§ **Exercise instructions**
In the text on the Death Cab for Cutie tour film below, transcribe word for word the passage from "Death Cab for Cutie chronology" up to and including "July 26, 2005.".

**** Extract provided

Video by Death Cab for Cutie
- Released: July 26, 2005
- Recorded: Spring 2004
- Genre: Indie rock Indie pop
- Length: 127:00
- Label: Plexifilm
- Director: Justin Mitchell
- Producer: Gary Hustwit Justin Mitchell

Death Cab for Cutie chronology
|  | Drive Well, Sleep Carefully (2005) | Directions (2006) |

= Drive Well, Sleep Carefully – On the Road with Death Cab for Cutie =

Drive Well, Sleep Carefully – On the Road with Death Cab for Cutie is a live music DVD from the Seattle-based band Death Cab for Cutie. The DVD was filmed and directed by filmmaker Justin Mitchell during the band's Transatlanticism-tour in spring 2004 with a 16 mm film camera. The film premiered on June 10, 2005 at the Seattle International Film Festival and was released on DVD on July 26, 2005.

********
**** Data rows

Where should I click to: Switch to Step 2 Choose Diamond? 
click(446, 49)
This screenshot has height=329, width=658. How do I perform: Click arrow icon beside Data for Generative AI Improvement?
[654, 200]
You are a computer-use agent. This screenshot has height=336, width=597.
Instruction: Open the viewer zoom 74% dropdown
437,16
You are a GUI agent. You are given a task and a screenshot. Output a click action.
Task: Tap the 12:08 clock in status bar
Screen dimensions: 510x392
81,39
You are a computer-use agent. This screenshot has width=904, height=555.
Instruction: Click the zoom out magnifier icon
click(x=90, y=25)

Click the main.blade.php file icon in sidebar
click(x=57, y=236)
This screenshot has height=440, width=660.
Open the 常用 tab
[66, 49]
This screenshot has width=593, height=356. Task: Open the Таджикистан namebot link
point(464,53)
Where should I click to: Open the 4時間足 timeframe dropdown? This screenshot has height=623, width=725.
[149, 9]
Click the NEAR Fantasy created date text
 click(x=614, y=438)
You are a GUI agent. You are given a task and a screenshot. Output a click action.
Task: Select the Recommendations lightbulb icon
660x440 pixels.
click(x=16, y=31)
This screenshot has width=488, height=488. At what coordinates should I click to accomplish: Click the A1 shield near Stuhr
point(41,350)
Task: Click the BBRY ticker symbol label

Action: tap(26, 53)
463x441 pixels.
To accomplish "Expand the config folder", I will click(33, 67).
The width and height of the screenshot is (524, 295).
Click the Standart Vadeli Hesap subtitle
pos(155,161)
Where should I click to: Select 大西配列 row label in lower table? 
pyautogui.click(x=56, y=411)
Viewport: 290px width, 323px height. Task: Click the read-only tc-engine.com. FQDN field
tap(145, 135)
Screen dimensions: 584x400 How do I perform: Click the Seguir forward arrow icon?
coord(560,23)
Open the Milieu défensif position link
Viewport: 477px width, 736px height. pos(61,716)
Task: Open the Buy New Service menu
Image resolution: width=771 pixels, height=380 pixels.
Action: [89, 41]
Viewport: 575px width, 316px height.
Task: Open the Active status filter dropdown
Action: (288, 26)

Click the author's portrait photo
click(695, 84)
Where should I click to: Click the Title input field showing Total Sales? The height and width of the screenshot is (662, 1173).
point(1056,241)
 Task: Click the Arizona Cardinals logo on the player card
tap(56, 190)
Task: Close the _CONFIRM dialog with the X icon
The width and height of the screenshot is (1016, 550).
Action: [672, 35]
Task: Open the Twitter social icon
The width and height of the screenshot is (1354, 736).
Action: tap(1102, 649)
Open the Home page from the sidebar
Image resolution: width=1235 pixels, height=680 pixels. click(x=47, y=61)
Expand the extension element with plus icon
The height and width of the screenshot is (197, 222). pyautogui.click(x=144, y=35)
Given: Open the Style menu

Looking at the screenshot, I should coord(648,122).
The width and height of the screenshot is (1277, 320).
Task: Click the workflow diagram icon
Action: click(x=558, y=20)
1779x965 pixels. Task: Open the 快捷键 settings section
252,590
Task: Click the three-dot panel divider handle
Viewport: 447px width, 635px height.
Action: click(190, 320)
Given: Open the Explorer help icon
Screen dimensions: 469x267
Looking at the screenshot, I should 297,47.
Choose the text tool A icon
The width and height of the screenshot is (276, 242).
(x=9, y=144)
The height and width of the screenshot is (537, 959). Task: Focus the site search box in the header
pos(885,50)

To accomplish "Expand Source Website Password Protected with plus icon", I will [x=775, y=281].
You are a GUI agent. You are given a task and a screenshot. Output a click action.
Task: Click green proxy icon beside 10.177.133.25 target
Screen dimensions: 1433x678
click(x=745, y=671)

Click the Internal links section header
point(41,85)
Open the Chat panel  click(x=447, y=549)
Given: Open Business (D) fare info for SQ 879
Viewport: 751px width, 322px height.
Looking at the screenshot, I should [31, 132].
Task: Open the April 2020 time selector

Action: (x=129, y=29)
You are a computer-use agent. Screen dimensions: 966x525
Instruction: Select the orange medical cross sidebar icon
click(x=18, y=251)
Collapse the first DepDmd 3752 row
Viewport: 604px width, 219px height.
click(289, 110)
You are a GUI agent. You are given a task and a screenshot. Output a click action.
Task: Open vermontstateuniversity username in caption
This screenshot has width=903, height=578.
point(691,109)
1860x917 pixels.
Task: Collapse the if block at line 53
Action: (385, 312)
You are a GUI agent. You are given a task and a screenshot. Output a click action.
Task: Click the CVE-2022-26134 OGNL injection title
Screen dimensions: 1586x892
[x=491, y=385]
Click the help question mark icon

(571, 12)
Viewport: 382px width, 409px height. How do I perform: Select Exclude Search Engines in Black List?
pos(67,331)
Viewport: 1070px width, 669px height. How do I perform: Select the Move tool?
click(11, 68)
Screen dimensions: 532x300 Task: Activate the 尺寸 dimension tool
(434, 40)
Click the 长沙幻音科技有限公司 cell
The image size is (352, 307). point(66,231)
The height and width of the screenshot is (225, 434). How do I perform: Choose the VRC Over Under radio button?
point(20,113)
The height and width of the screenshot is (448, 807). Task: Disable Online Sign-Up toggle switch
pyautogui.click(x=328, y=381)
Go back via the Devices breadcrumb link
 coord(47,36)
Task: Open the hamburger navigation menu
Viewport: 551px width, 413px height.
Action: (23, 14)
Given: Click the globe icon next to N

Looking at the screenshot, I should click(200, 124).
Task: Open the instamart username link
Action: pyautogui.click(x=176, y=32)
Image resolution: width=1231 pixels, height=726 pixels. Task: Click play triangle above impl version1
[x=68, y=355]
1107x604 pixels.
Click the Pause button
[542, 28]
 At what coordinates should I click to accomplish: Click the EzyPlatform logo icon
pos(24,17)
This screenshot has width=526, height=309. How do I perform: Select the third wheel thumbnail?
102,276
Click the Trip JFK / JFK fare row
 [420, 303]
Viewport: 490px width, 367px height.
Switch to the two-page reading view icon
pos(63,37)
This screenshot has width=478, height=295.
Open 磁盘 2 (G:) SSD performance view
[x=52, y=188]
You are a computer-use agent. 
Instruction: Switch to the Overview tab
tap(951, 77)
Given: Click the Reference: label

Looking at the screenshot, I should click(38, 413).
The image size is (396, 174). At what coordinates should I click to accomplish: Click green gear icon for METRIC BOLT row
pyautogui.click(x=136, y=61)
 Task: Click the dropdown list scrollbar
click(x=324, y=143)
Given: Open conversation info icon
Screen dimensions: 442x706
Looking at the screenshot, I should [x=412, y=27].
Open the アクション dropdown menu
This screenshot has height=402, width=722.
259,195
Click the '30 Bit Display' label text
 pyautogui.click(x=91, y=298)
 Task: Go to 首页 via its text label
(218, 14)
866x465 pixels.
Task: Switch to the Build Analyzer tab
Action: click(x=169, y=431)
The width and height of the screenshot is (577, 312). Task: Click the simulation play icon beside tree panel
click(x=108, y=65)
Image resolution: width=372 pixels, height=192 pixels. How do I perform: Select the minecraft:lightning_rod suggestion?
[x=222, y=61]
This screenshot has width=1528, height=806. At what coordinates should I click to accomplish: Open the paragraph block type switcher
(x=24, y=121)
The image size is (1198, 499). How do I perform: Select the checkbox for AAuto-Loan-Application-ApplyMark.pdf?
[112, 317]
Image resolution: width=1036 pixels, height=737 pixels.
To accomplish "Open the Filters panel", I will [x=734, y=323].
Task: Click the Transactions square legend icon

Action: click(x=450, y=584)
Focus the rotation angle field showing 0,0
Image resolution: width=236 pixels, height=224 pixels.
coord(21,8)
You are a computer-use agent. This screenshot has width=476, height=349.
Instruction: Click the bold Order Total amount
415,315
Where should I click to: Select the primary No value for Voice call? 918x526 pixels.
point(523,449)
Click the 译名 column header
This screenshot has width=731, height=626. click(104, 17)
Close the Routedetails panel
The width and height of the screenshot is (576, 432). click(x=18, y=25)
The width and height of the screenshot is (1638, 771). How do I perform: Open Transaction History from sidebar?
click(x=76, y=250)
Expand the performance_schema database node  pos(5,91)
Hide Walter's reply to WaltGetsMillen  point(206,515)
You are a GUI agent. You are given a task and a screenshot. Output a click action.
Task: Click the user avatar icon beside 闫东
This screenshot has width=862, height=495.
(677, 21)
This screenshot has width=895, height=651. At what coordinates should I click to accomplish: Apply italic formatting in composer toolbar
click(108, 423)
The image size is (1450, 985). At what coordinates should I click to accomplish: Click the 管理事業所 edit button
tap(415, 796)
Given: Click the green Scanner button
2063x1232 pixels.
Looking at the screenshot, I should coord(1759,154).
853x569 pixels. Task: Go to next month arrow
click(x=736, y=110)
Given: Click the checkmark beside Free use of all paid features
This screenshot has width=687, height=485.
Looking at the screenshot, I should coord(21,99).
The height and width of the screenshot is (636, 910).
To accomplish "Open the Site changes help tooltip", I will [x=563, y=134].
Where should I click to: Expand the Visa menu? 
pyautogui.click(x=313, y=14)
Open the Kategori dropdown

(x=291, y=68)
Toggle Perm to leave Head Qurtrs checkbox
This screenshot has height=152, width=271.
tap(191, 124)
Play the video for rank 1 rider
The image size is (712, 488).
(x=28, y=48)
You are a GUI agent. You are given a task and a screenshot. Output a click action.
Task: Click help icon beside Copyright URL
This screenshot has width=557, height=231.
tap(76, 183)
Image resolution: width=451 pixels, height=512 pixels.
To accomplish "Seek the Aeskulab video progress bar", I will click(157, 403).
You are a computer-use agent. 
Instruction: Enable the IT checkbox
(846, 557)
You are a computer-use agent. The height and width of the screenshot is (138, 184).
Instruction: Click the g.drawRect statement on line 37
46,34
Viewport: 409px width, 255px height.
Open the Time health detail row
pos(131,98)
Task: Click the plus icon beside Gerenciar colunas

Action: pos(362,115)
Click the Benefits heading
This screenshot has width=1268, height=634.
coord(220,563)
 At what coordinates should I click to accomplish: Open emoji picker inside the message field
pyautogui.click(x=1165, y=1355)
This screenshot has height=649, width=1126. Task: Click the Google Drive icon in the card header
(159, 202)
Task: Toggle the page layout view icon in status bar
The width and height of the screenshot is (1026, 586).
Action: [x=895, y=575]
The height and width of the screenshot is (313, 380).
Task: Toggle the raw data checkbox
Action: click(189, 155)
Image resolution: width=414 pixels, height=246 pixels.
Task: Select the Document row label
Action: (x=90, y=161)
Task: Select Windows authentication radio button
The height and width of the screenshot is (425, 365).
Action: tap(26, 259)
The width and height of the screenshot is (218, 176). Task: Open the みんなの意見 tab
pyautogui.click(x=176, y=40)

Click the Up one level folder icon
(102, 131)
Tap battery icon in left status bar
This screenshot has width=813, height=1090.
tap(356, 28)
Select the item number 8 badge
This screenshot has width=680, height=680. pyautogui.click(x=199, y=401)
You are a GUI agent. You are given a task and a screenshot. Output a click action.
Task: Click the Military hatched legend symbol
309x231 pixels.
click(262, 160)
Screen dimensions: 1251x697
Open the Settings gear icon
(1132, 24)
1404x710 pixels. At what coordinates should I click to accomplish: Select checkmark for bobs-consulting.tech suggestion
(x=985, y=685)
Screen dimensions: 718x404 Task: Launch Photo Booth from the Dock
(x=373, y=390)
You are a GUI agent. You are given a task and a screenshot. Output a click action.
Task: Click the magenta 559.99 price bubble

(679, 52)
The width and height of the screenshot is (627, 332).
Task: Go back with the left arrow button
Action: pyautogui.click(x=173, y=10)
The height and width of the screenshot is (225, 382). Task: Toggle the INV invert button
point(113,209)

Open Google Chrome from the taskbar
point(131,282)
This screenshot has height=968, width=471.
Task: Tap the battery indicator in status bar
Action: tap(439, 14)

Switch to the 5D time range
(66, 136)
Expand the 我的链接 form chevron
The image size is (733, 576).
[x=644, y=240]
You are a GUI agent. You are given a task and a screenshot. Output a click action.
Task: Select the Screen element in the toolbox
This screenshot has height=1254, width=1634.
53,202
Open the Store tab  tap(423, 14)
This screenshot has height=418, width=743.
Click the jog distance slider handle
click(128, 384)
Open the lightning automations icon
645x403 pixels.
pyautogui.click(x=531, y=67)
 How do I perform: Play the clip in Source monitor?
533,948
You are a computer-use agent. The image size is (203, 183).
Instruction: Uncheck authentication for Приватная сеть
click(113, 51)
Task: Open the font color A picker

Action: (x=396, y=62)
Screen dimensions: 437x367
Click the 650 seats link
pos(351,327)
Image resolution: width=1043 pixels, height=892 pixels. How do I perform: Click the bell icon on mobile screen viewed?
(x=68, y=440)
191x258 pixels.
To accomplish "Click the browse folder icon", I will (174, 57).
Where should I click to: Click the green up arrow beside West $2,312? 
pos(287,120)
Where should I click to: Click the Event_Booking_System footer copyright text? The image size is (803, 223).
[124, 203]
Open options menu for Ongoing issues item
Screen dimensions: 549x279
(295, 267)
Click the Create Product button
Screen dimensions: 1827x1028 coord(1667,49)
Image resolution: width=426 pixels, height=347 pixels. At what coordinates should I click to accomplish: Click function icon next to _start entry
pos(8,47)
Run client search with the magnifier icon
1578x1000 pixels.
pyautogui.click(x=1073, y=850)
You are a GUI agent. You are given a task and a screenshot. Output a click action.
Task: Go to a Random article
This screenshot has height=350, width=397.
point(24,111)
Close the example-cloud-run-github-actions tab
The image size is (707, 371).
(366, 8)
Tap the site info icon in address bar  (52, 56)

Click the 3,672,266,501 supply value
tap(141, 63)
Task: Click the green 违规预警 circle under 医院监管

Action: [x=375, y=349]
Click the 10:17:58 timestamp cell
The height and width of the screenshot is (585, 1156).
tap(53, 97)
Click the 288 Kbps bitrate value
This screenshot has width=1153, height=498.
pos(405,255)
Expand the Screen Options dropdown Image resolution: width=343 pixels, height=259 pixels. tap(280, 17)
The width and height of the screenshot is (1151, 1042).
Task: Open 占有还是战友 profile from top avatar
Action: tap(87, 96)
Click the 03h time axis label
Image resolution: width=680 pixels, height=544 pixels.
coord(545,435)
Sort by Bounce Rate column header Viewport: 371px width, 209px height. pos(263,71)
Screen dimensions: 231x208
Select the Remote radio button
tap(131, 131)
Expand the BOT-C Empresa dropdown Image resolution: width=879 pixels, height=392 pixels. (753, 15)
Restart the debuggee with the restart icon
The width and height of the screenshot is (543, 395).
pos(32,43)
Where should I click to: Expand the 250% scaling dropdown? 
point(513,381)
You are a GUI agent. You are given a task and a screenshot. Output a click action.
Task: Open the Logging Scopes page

********

§ **Exercise solution**
Death Cab for Cutie chronology
|  | Drive Well, Sleep Carefully (2005) | Directions (2006) |

= Drive Well, Sleep Carefully – On the Road with Death Cab for Cutie =

Drive Well, Sleep Carefully – On the Road with Death Cab for Cutie is a live music DVD from the Seattle-based band Death Cab for Cutie. The DVD was filmed and directed by filmmaker Justin Mitchell during the band's Transatlanticism-tour in spring 2004 with a 16 mm film camera. The film premiered on June 10, 2005 at the Seattle International Film Festival and was released on DVD on July 26, 2005.